ACTIVITY | Set down exactly the lines from the one containing "Where should I click to: Expand" to the final line of the records below, with every picture omitted.

AVAILABLE RECORDS |
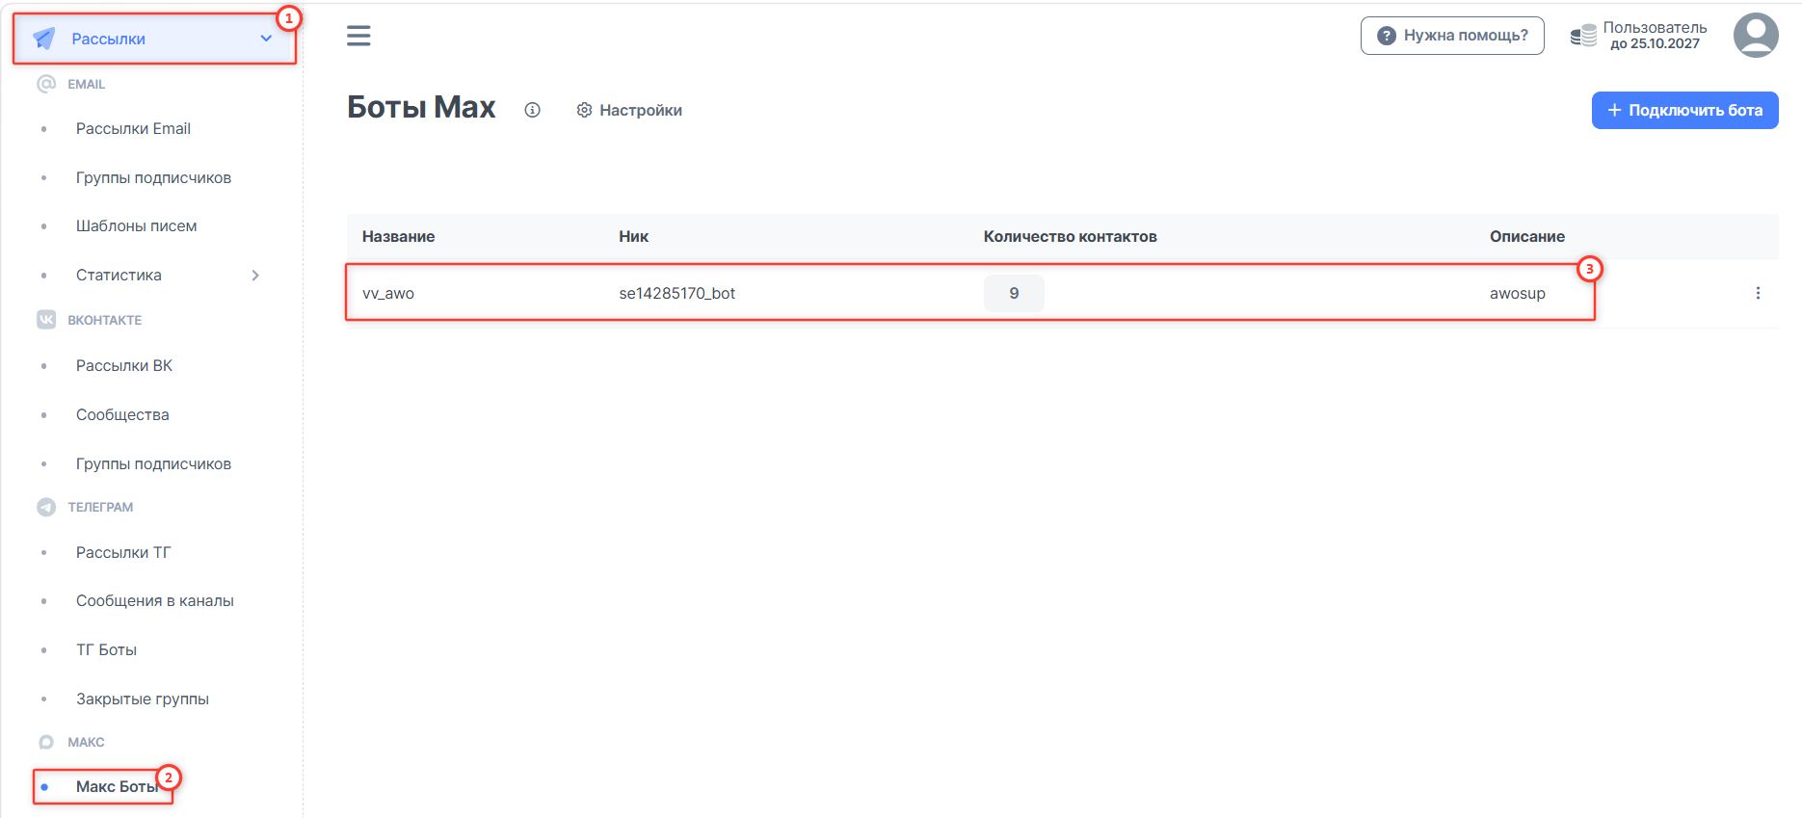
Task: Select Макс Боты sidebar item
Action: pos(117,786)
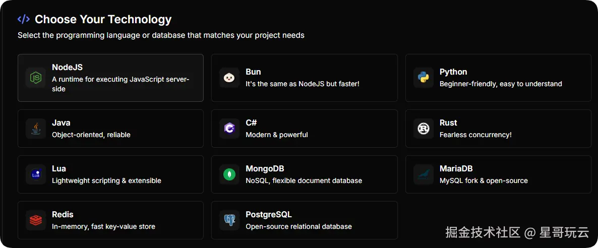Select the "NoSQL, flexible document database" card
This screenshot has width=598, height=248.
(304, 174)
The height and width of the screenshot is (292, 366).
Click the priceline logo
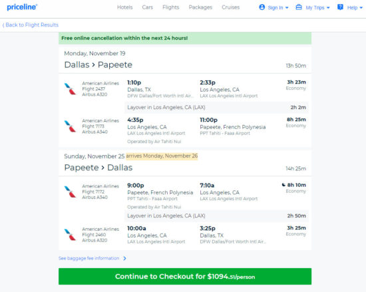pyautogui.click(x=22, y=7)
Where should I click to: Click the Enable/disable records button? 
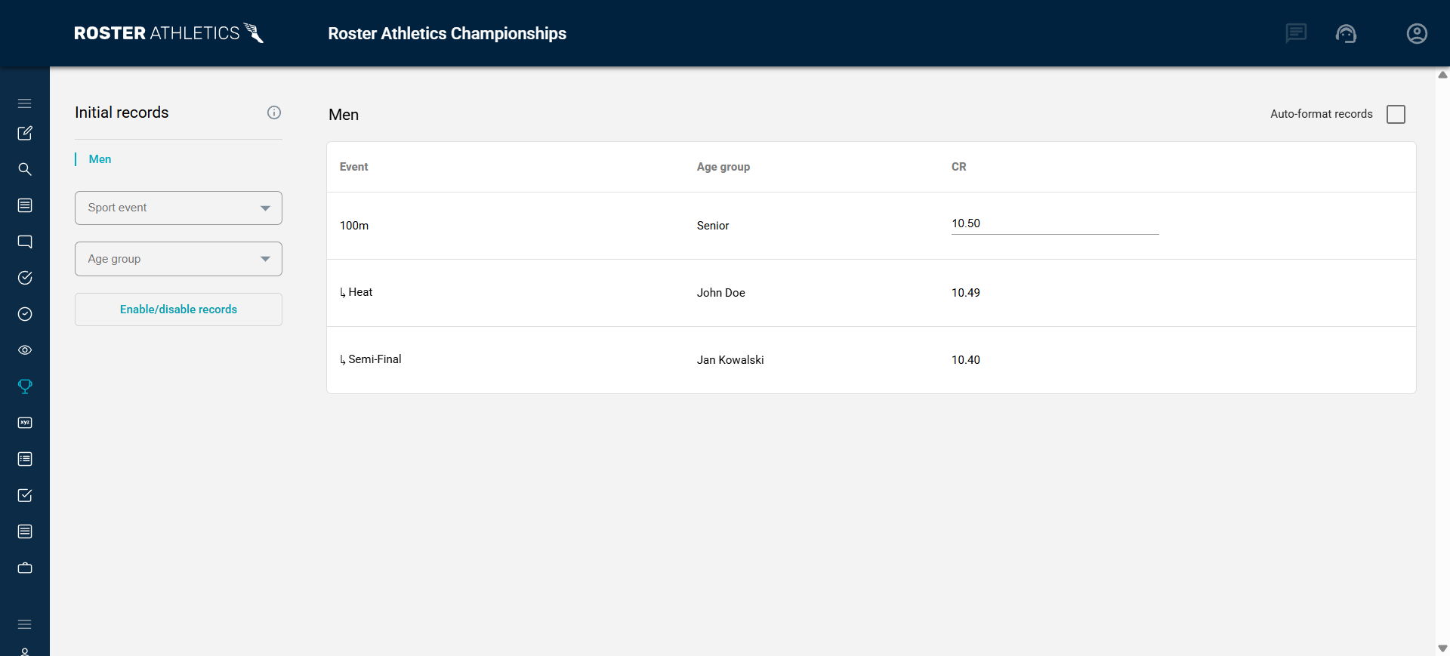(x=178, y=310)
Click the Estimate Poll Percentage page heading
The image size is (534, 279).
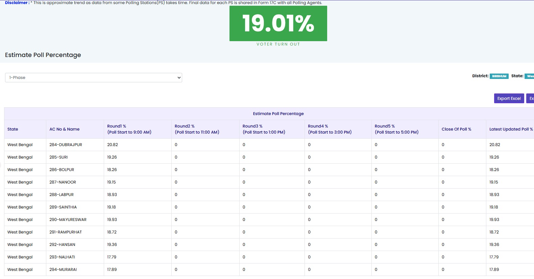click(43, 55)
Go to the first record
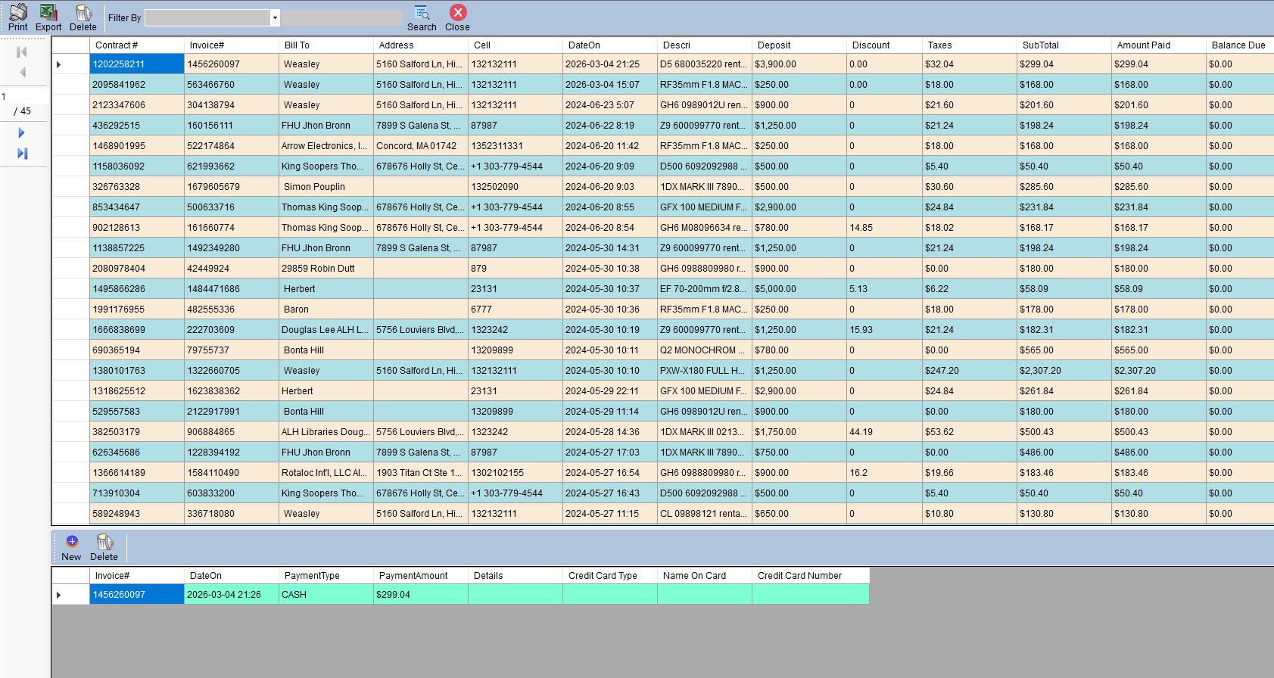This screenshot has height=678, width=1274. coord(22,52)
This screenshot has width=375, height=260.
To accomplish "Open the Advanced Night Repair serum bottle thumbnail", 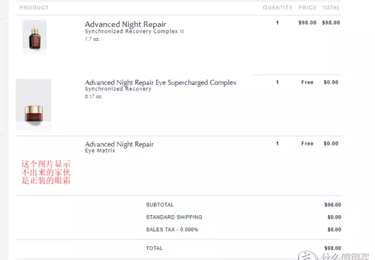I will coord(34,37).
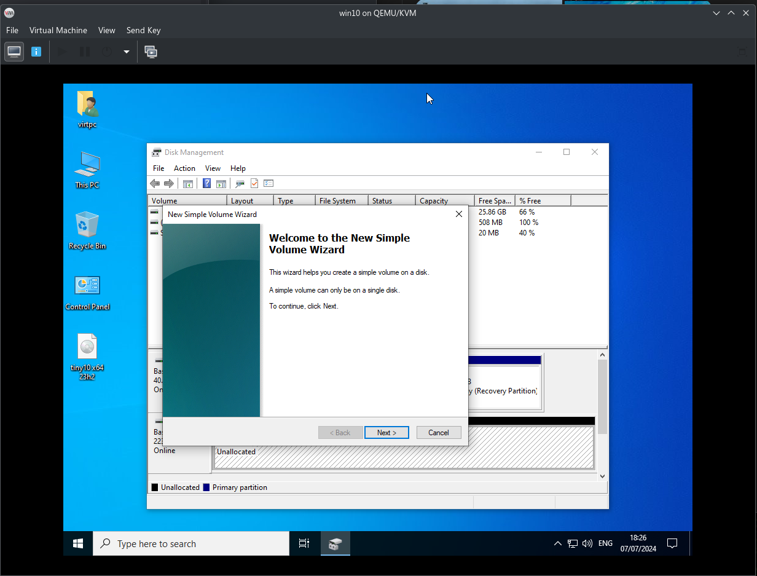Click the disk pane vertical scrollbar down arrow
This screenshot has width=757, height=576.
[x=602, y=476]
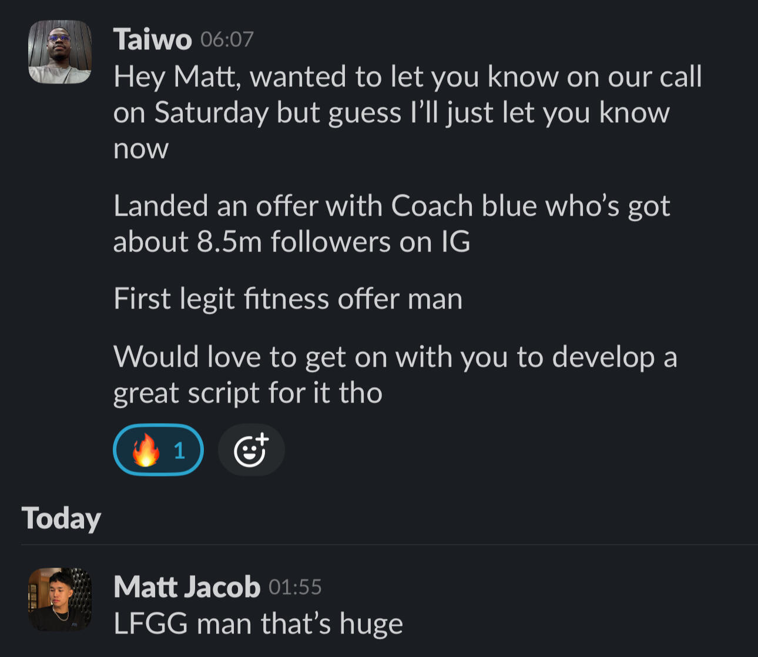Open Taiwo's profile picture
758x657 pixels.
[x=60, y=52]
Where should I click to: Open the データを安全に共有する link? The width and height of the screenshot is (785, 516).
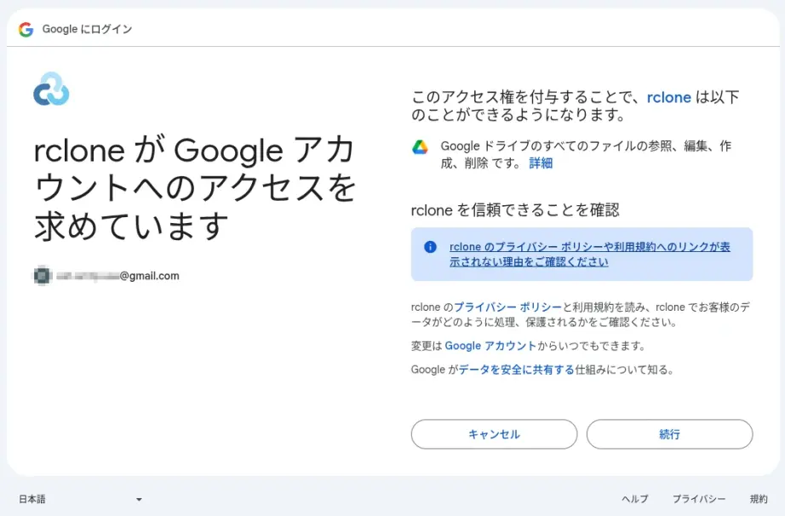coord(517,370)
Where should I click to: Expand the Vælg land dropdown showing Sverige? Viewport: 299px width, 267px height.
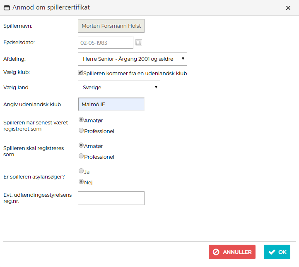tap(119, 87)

TASK SOLUTION |
Where should I click to: Expand the Vælg land dropdown showing Sverige? Viewport: 299px width, 267px height.
tap(119, 87)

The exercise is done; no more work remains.